• **Text for analysis**

:::

Time’s Up on Extra Time


Noah Yaffe, Contributing Writer

“Don’t make me take it out of your hand!”


The threat is oft-heard as I scramble towards the finish line of a bi-weekly physics quiz. These short exams should be mere grade boosters, yet I am plagued by an insuperable recurrence: the familiar “stupid mistake.” As one of four regular-time students in a class of thirteen, I am hurried by unyielding time constraints. Frustrated by my normalcy, I investigated the extra time system, discovering a need to establish equity, and spare students desperate groveling for “just one more minute!”


Extra time refers to accommodations for students with neurological, learning, and cognitive disorders. To get extra time on school and standardized exams, one must receive a neuropsychological evaluation.  


Unfortunately, securing such an evaluation can cost anywhere between $1,000 and $10,000 according to Parents.com, and there are inconsistent patterns of diagnoses between demographics.These flaws result in an excessive number of extra-time accommodations. A structure meant to level the playing field instead can provide some unwarranted advantages, whilst failing to address students lacking ample financial resources.

:::

• **Supplied entries**

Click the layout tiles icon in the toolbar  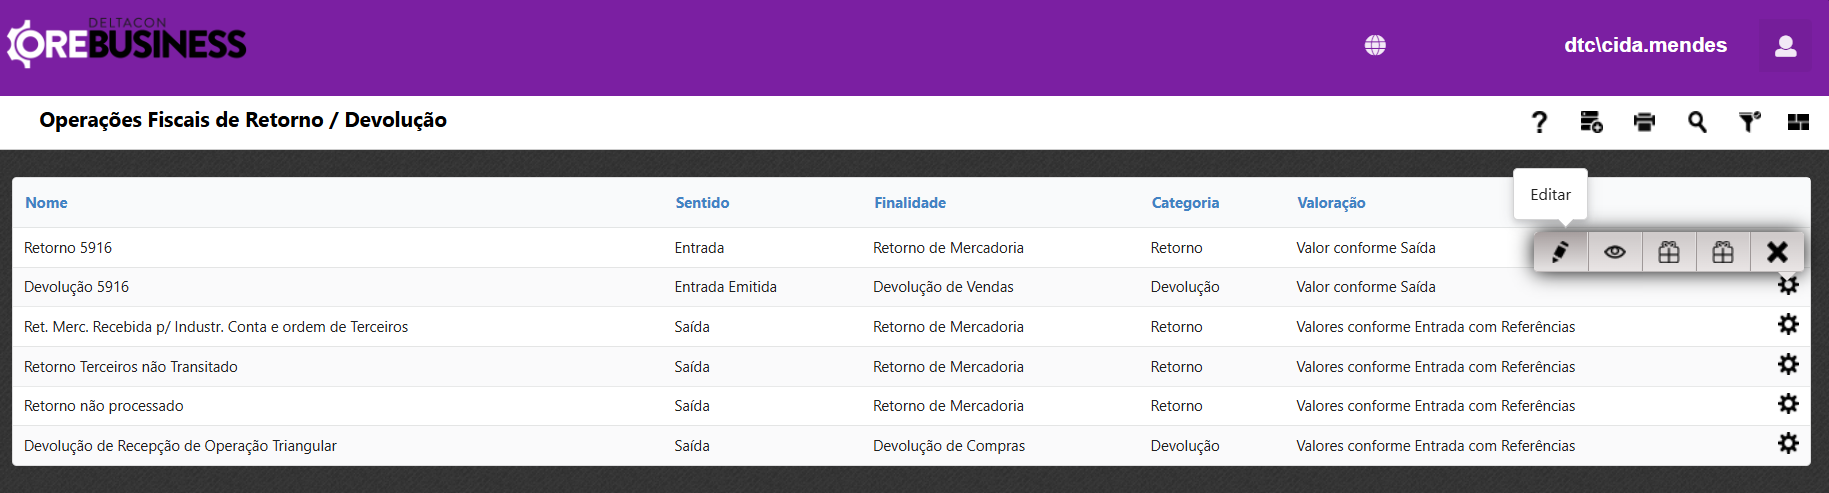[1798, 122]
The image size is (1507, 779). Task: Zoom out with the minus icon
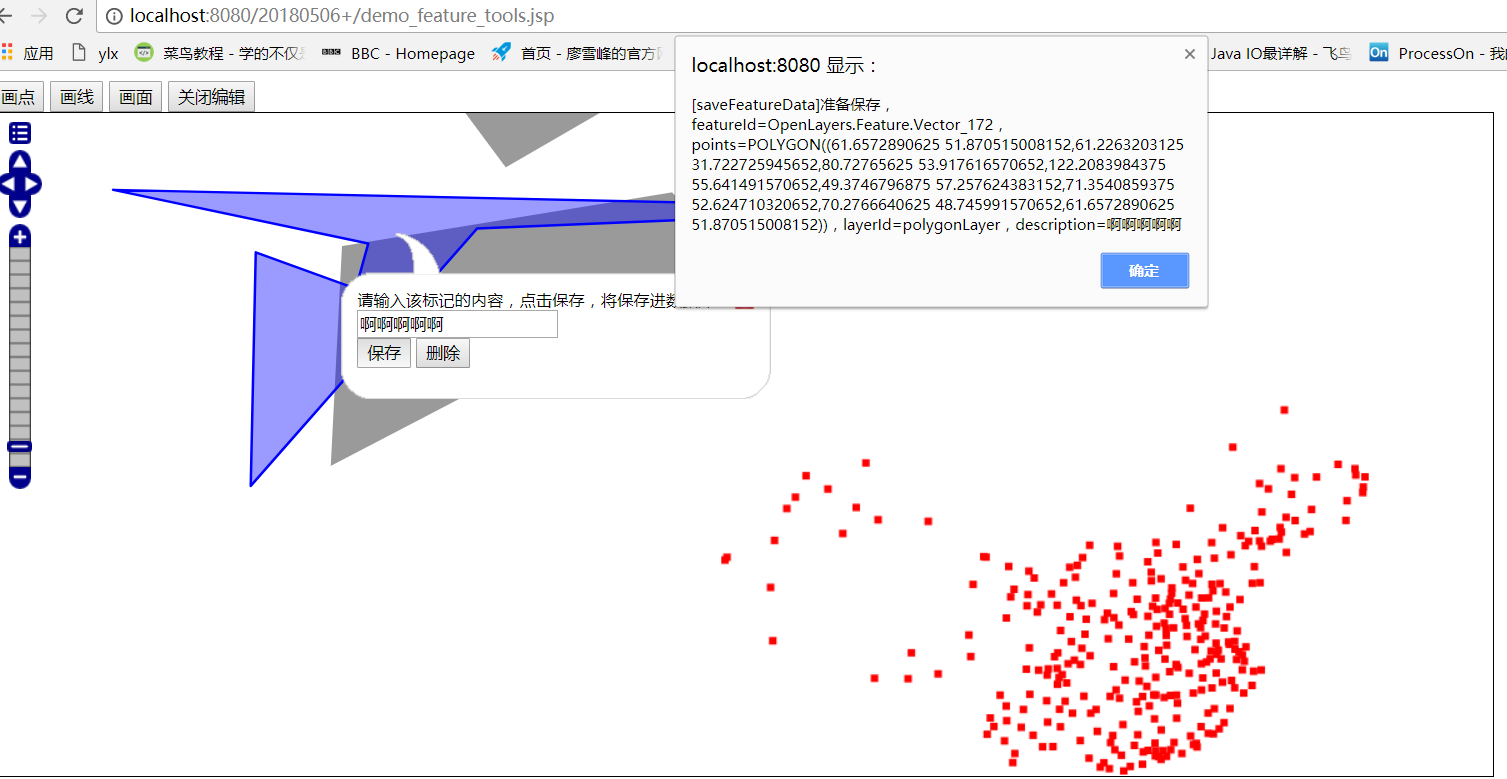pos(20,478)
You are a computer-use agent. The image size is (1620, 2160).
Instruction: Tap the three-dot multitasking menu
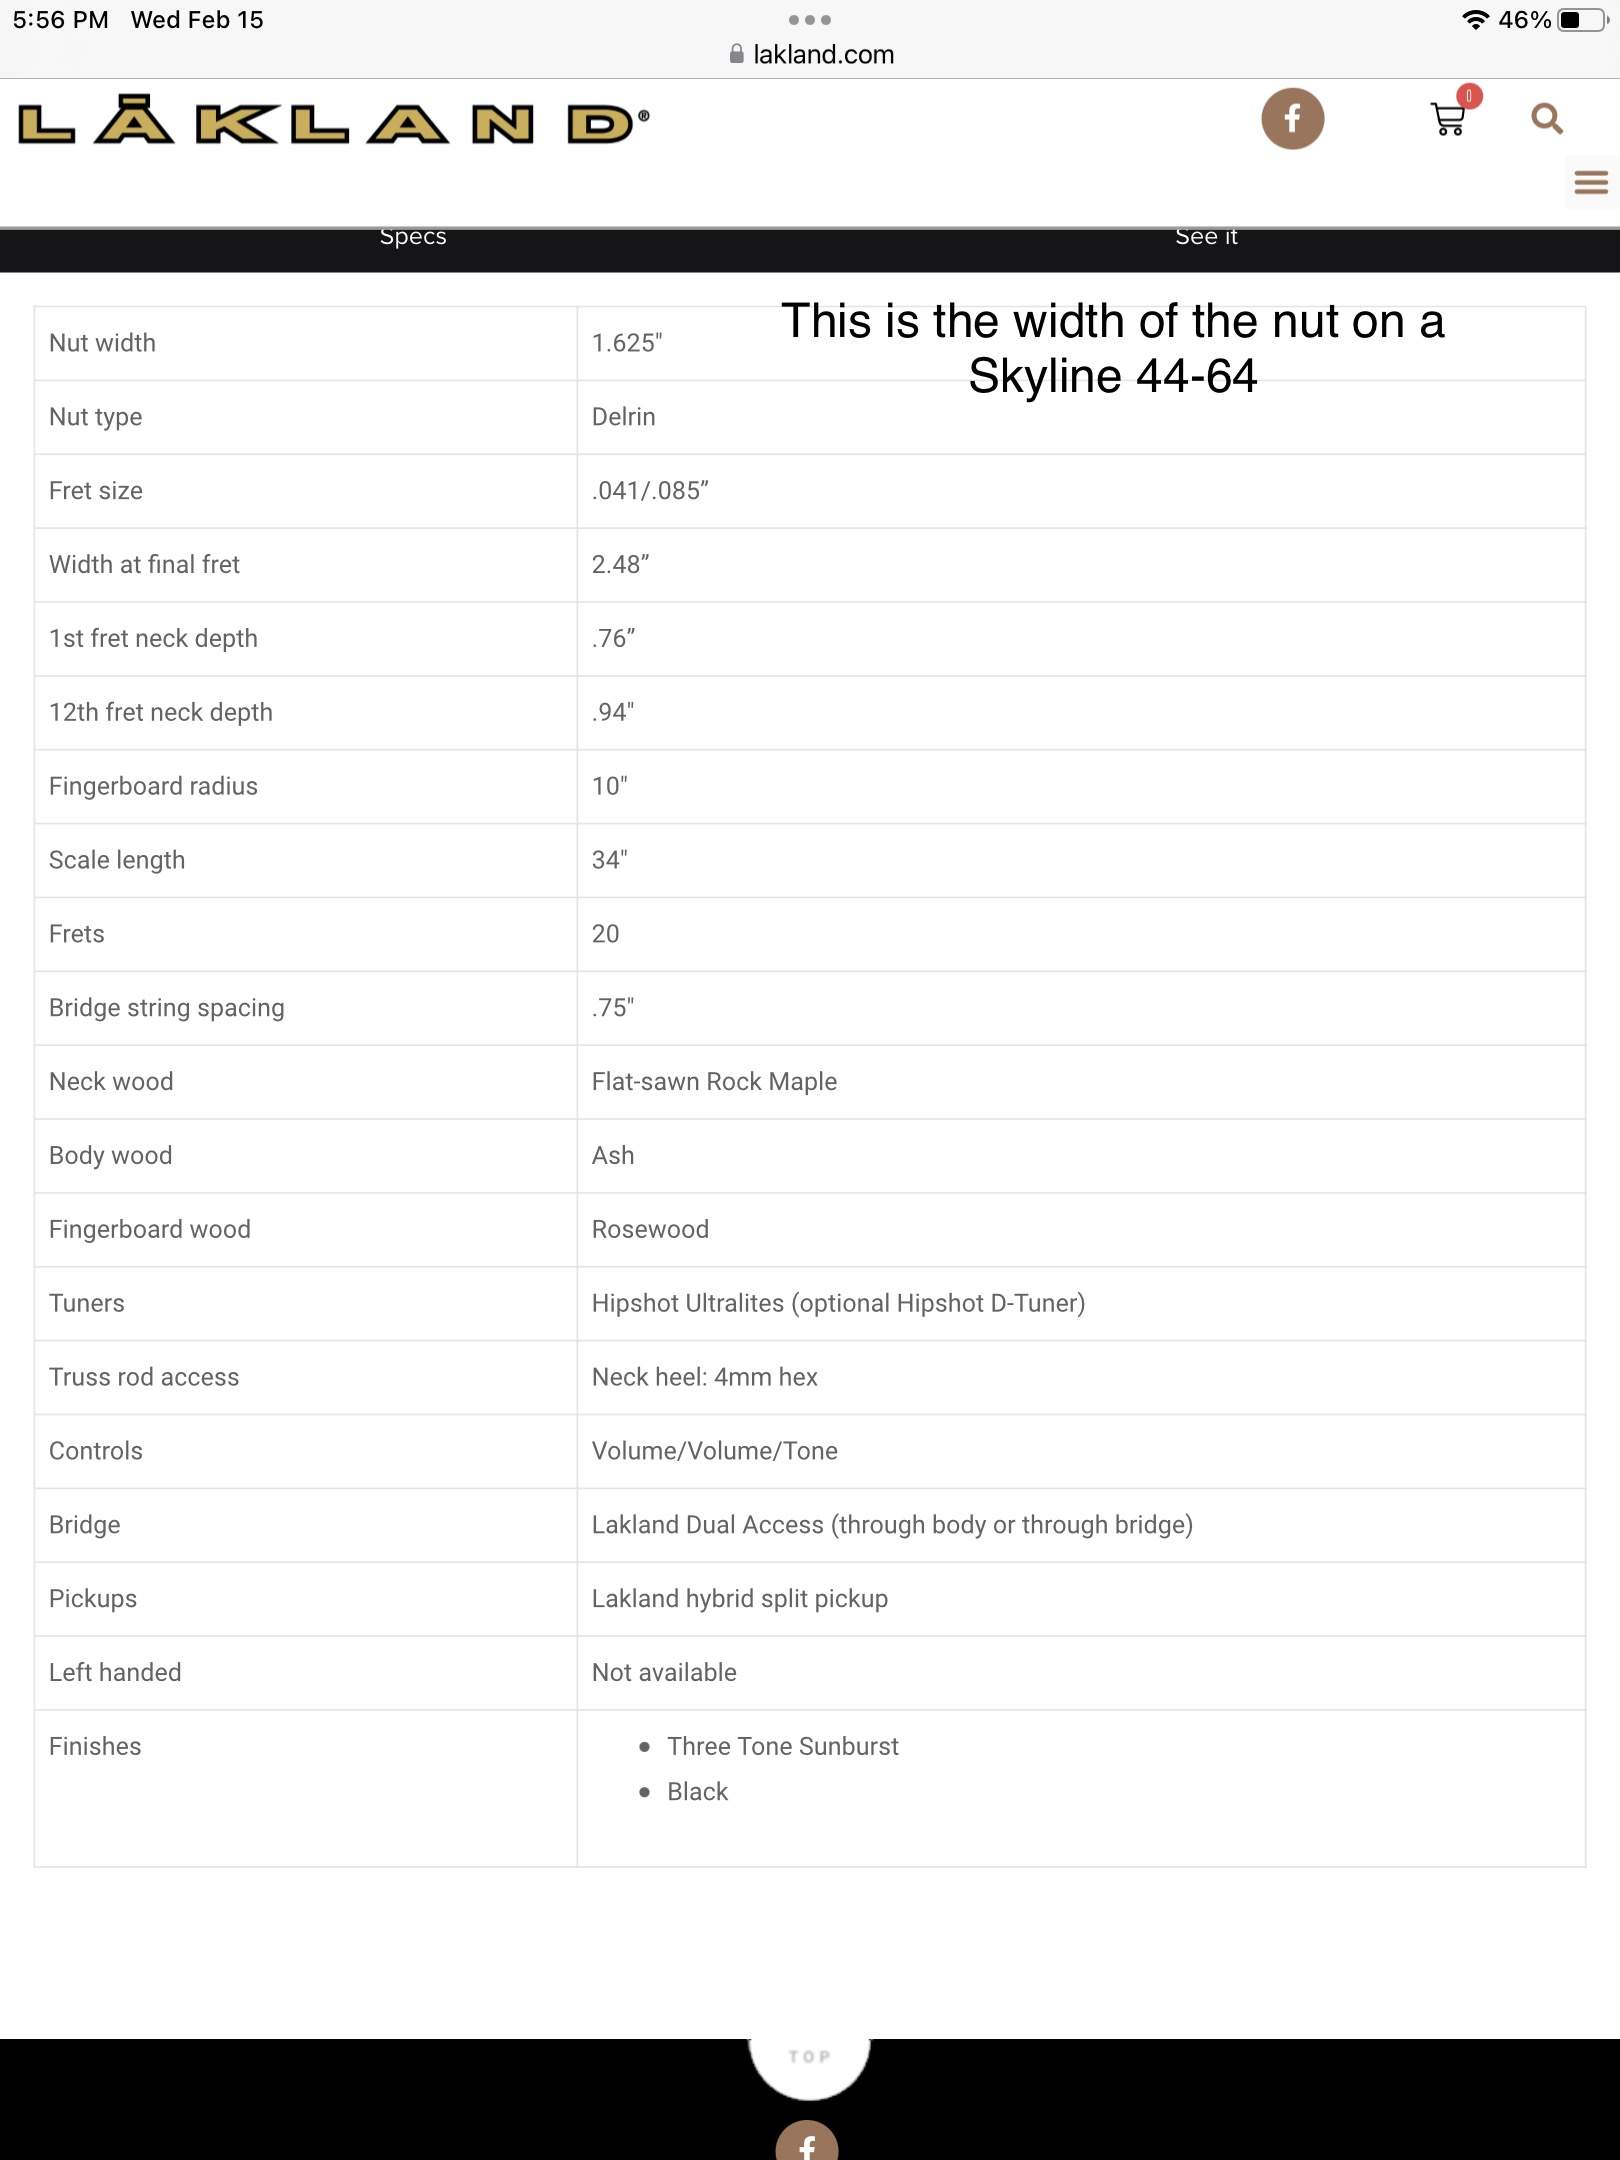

:::

• **Work order**
Write out everything in the extra time essay above from "Unfortunately, securing such" down to "ample financial resources.", unchanged.

• **Result of this task**
Unfortunately, securing such an evaluation can cost anywhere between $1,000 and $10,000 according to Parents.com, and there are inconsistent patterns of diagnoses between demographics.These flaws result in an excessive number of extra-time accommodations. A structure meant to level the playing field instead can provide some unwarranted advantages, whilst failing to address students lacking ample financial resources.